• Data provided:
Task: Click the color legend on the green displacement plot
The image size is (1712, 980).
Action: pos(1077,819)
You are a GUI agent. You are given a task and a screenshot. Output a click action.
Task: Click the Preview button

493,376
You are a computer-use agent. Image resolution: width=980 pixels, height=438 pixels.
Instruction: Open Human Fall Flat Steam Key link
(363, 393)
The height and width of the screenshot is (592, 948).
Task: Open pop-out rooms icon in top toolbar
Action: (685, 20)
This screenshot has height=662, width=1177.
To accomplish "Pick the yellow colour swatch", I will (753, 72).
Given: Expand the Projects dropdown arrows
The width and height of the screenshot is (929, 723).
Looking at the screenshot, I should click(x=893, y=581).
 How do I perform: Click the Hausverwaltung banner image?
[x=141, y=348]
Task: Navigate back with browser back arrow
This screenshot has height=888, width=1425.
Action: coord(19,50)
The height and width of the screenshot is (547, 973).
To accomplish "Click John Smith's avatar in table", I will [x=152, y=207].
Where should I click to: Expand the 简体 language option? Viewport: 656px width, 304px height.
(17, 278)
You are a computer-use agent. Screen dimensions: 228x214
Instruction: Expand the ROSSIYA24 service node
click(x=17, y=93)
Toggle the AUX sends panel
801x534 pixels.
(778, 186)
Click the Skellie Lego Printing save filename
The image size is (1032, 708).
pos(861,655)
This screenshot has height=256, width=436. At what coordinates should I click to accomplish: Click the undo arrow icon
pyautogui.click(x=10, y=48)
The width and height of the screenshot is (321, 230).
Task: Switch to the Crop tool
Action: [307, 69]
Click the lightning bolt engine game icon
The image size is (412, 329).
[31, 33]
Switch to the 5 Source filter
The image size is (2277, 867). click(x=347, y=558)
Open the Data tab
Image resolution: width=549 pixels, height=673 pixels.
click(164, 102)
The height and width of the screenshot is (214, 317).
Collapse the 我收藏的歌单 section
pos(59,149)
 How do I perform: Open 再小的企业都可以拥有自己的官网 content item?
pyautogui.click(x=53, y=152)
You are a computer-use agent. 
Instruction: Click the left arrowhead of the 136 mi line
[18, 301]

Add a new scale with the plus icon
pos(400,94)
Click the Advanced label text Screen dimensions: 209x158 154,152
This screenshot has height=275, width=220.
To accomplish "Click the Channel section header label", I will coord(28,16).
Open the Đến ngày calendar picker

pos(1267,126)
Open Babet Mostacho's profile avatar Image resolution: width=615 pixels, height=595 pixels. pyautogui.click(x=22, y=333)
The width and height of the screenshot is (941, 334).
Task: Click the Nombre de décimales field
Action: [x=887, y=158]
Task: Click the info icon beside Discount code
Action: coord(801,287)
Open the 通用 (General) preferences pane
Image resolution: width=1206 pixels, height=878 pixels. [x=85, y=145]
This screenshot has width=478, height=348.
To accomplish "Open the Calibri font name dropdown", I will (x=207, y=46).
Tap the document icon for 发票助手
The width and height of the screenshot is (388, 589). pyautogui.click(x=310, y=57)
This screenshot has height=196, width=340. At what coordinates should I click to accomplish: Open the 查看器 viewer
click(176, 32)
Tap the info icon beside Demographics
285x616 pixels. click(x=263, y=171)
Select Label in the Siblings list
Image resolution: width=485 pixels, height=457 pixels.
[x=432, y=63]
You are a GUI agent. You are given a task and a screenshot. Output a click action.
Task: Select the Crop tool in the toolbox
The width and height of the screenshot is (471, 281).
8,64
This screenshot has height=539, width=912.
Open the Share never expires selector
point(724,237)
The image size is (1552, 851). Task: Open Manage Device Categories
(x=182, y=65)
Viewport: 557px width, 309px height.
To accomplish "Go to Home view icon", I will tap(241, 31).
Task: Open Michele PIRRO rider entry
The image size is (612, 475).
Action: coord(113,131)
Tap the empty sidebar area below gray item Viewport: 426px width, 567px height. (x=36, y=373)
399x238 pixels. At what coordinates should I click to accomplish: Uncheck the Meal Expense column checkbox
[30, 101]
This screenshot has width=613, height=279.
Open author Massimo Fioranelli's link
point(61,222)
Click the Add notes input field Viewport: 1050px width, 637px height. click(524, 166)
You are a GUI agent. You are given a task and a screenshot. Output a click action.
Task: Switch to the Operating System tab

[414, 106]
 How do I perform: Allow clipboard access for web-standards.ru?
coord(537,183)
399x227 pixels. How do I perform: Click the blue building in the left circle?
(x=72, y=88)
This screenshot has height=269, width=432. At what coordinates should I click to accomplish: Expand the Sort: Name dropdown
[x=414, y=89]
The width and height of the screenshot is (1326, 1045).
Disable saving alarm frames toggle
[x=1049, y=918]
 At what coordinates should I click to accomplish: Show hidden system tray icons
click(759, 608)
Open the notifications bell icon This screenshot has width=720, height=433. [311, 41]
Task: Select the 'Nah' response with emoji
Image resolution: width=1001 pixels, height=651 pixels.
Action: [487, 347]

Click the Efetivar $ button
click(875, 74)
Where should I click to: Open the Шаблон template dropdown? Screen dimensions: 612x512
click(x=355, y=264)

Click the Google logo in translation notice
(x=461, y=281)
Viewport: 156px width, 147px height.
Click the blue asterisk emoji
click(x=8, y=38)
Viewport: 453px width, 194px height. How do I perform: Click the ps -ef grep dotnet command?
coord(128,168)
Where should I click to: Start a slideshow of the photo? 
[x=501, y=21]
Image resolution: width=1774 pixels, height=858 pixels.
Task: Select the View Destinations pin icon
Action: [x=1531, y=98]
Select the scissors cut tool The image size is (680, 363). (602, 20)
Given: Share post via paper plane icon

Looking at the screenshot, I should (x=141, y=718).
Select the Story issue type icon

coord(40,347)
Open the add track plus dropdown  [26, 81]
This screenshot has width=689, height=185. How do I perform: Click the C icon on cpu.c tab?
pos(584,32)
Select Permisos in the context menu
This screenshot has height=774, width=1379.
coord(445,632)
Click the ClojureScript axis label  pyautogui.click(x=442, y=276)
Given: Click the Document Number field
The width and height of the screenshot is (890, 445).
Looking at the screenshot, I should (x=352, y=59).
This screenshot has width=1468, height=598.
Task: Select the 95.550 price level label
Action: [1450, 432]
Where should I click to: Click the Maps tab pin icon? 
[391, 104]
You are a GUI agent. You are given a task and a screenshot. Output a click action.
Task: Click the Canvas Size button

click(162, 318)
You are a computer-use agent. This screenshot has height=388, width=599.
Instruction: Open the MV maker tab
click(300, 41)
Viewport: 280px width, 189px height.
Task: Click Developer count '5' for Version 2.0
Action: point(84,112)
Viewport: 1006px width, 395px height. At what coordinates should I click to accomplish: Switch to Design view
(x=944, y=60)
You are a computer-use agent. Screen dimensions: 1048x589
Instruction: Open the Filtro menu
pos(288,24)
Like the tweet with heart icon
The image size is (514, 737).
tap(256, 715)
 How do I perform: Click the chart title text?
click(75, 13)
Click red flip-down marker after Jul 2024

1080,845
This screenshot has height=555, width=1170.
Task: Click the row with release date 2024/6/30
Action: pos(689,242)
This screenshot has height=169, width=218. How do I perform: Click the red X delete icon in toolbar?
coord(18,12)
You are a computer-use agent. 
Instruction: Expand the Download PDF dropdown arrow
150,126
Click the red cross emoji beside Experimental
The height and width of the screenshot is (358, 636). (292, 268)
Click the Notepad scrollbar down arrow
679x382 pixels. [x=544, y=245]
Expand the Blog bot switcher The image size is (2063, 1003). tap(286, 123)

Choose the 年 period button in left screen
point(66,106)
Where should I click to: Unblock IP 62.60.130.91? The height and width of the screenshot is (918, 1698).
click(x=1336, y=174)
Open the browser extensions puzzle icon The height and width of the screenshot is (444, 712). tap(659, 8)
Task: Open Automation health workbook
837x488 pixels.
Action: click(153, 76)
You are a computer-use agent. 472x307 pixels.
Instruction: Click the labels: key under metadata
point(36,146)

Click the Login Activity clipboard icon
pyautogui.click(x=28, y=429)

• What is required: Revise the stretch of lines from the one containing "This screenshot has height=275, width=220." through the one containing "[x=432, y=63]", changing "Tap" to "Press" and leaving everything else unchanged. Return only those lines.

• Correct result:
This screenshot has height=275, width=220.
To accomplish "Click the Channel section header label", I will coord(28,16).
Open the Đến ngày calendar picker

pos(1267,126)
Open Babet Mostacho's profile avatar Image resolution: width=615 pixels, height=595 pixels. pyautogui.click(x=22, y=333)
The width and height of the screenshot is (941, 334).
Task: Click the Nombre de décimales field
Action: [x=887, y=158]
Task: Click the info icon beside Discount code
Action: coord(801,287)
Open the 通用 (General) preferences pane
Image resolution: width=1206 pixels, height=878 pixels. [x=85, y=145]
This screenshot has width=478, height=348.
To accomplish "Open the Calibri font name dropdown", I will (x=207, y=46).
Press the document icon for 发票助手
The width and height of the screenshot is (388, 589). pyautogui.click(x=310, y=57)
This screenshot has height=196, width=340. At what coordinates should I click to accomplish: Open the 查看器 viewer
click(176, 32)
Press the info icon beside Demographics
285x616 pixels. click(x=263, y=171)
Select Label in the Siblings list
Image resolution: width=485 pixels, height=457 pixels.
[x=432, y=63]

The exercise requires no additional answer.